View Full Version : [bio] [mcg] B12 compounds from Korean purple laver (Porphyra sp.) products: 51.7 mcg/100g

Dec 28th, 2010, 03:13 PM
J Agric Food Chem. 2009 Apr 8;57(7):2793-6.
Characterization of vitamin B12 compounds from Korean purple laver (Porphyra sp.) products.
Miyamoto E, Yabuta Y, Kwak CS, Enomoto T, Watanabe F.

Department of Health and Nutrition, Nagasaki International University, Sasebo 859-3298, Japan.

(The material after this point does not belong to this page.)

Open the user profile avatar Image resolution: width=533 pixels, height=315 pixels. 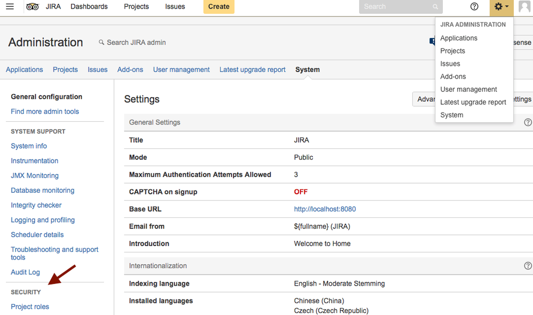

Vitamin B(12) contents of various Korean purple laver products were determined with the microbiological vitamin B(12) assay method. Although a substantial amount (133.8 microg/100 g) of vitamin B(12) was found in dried purple laver, seasoned and toasted laver products contained lesser vitamin B(12) contents (about 51.7 microg/100 g). The decreased vitamin B(12) contents in the seasoned and toasted laver products, however, were not due to loss or destruction of vitamin B(12) during the toasting process. Silica gel 60 thin layer chromatography-bioautogram analysis indicated that all Korean laver products tested contain true vitamin B(12), but not inactive corrinoid compounds. In vitro gastrointestinal digestion experiments indicated that digestion rate of vitamin B(12) from the dried Korean purple laver was estimated to be 50% under pH 2.0 conditions (as a model of normal gastric function). These results suggest that Korean purple laver products would be excellent vitamin B(12) sources for humans, especially vegetarians.

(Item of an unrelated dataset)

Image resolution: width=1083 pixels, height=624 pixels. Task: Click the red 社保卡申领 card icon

PMID: 19256490 [PubMed - indexed for MEDLINE]

Dec 28th, 2010, 03:25 PM

May 10th, 2012, 01:44 PM
Here's a somewhatsimilar study:

The nutritional status of iron, folate, and vitamin B-12 of Buddhist vegetarians (http://www.ncbi.nlm.nih.gov/pubmed/21393109) PMID: 21393109 (2011)

Nutritional status of iron, folate, and vitamin B-12 in vegetarians were assessed and compared with those of non- vegetarians in Korea. The vegetarian subjects were 54 Buddhist nuns who ate no animal source food except for dairy products. The non-vegetarians were divided into two groups: 31 Catholic nuns and 31 female college students. Three-day dietary records were completed, and the blood samples were collected for analyzing a complete blood count, and serum levels of ferritin, folate, and vitamin B-12. There was no difference in hemoglobin among the diet groups. The serum ferritin and hematocrit levels of vegetarians did not differ from that of non- vegetarian students with a high intake of animal source food but low intake of vitamin C, and the levels were lower than that of non-vegetarian Catholic nuns with a modest consumption of animal source food and a high intake of vitamin C. The serum vitamin B-12 levels of all subjects except one vegetarian and the serum folate levels of all subjects except one non-vegetarian student fell within a normal range. In vegetarians, there was a positive correlation between the vitamin C intake and serum ferritin levels as well as between the laver intake and serum vitamin B-12 levels. In order to achieve an optimal iron status, both an adequate amount of iron intake and its bioavailability should be considered. Sufficient intake of vegetables and fruits was reflected in adequate serum folate status. Korean laver can be a good source of vitamin B-12 for vegetarians.

From the abstract, I can't see if the study mentions the bioavailability of this B12.

Paul B
Jul 5th, 2012, 08:19 PM
on the second study, since they ate dairy products, wouldn't seem to help on the laver one way or the other.